ClickHouse/tests/queries/0_stateless/02500_remove_redundant_distinct.sh
2023-12-11 12:17:28 +00:00

293 lines
6.1 KiB
Bash
Executable File

#!/usr/bin/env bash
CURDIR=$(cd "$(dirname "${BASH_SOURCE[0]}")" && pwd)
# shellcheck source=../shell_config.sh
. "$CURDIR"/../shell_config.sh
if [ -z ${ENABLE_ANALYZER+x} ]; then
ENABLE_ANALYZER=0
fi
OPTIMIZATION_SETTING="query_plan_remove_redundant_distinct"
DISABLE_OPTIMIZATION="set allow_experimental_analyzer=$ENABLE_ANALYZER;SET $OPTIMIZATION_SETTING=0;SET optimize_duplicate_order_by_and_distinct=0"

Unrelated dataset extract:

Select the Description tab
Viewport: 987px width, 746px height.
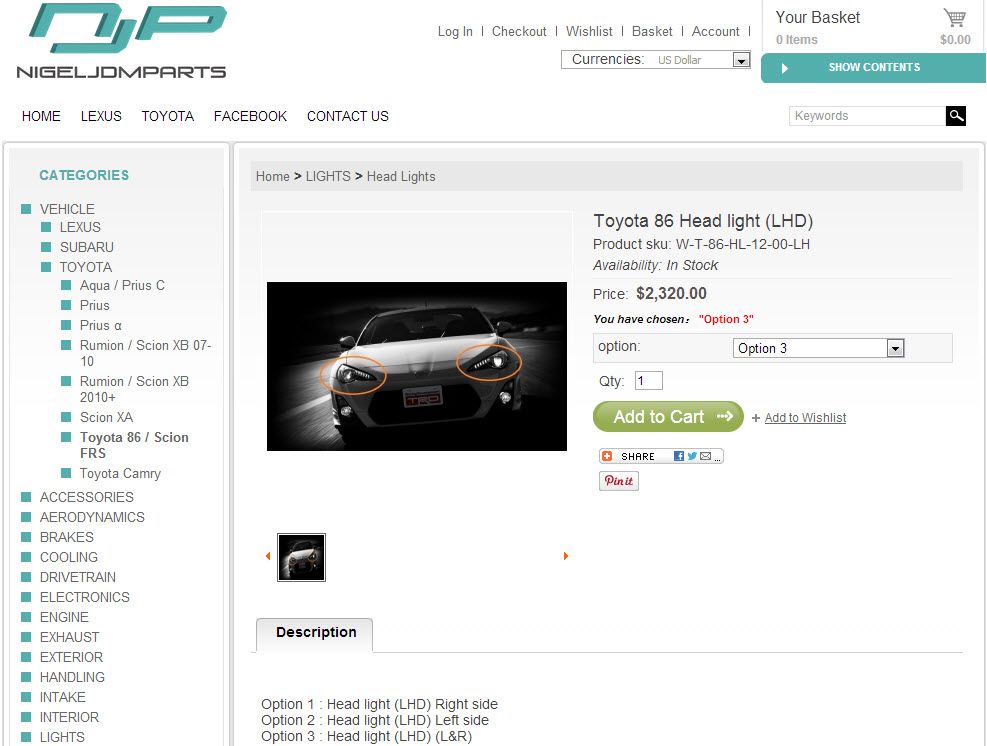pos(315,633)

ENABLE_OPTIMIZATION="set allow_experimental_analyzer=$ENABLE_ANALYZER;SET $OPTIMIZATION_SETTING=1;SET optimize_duplicate_order_by_and_distinct=0"

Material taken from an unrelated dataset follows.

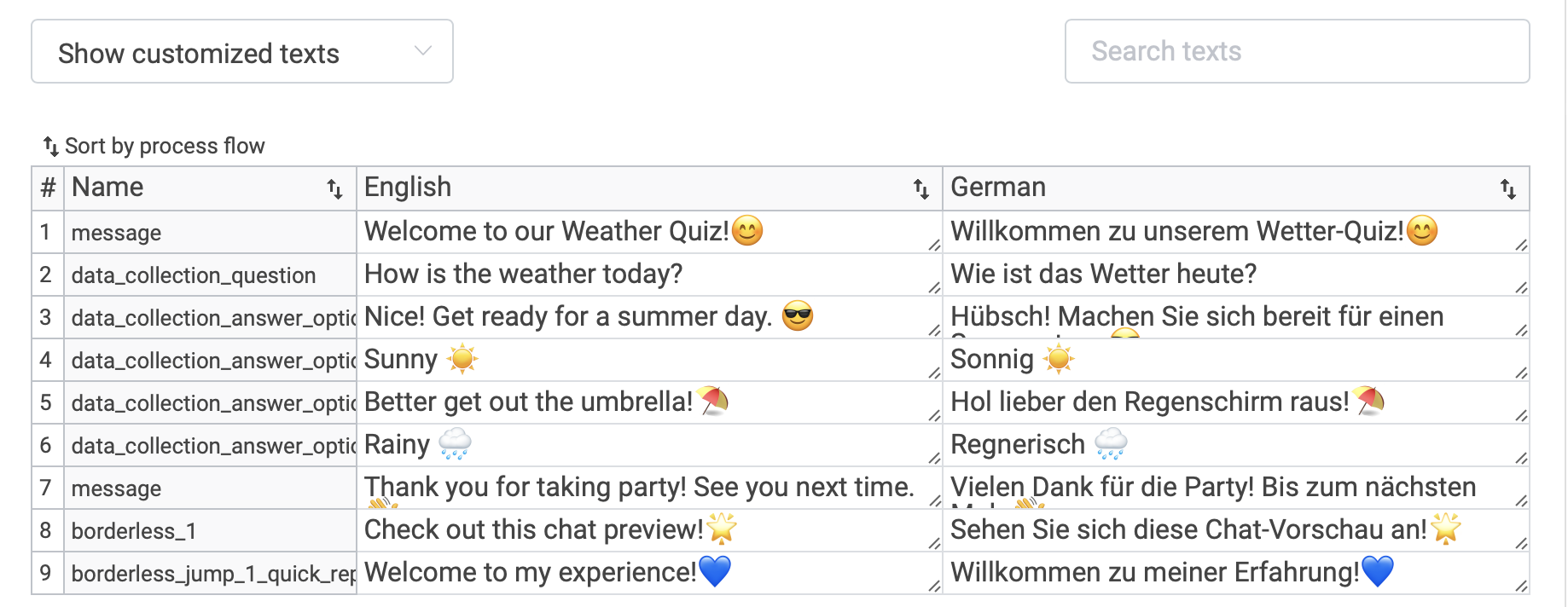
Task: Click the Name column header label
Action: [106, 187]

echo "-- Disabled $OPTIMIZATION_SETTING"
query="SELECT DISTINCT *
FROM
(
SELECT DISTINCT *
FROM
(
SELECT DISTINCT *
FROM numbers(3)
)
)"
$CLICKHOUSE_CLIENT -nq "$DISABLE_OPTIMIZATION;EXPLAIN $query"
function run_query {
echo "-- query"
echo "$1"
echo "-- explain"
$CLICKHOUSE_CLIENT -nq "$ENABLE_OPTIMIZATION;EXPLAIN $1"
echo "-- execute"
$CLICKHOUSE_CLIENT -nq "$ENABLE_OPTIMIZATION;$1"
}
echo "-- Enabled $OPTIMIZATION_SETTING"
echo "-- DISTINCT is only in most inner subquery"
run_query "$query"
echo "-- do _not_ remove DISTINCT after UNION"

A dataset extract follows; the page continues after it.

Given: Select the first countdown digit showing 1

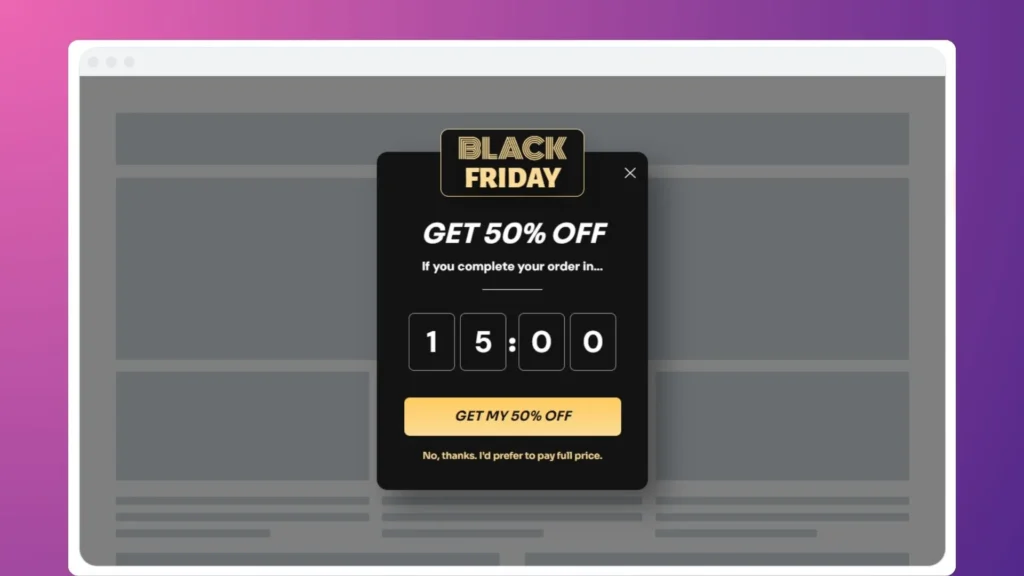Looking at the screenshot, I should (x=431, y=341).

query="SELECT DISTINCT number FROM
(
(SELECT DISTINCT number FROM numbers(1))
UNION ALL
(SELECT DISTINCT number FROM numbers(2))
)
ORDER BY number"
run_query "$query"
echo "-- do _not_ remove DISTINCT after JOIN"
query="SELECT DISTINCT *
FROM
(
SELECT DISTINCT number AS n
FROM numbers(2)
) as x,
(
SELECT DISTINCT number AS n
FROM numbers(2)
) as y
ORDER BY x.n, y.n"
run_query "$query"
echo "-- DISTINCT duplicates with several columns"
query="SELECT DISTINCT *
FROM
(
SELECT DISTINCT *
FROM
(
SELECT DISTINCT number as a, 2*number as b
FROM numbers(3)
)
)
ORDER BY a, b"
run_query "$query"
echo "-- DISTINCT duplicates with constant columns"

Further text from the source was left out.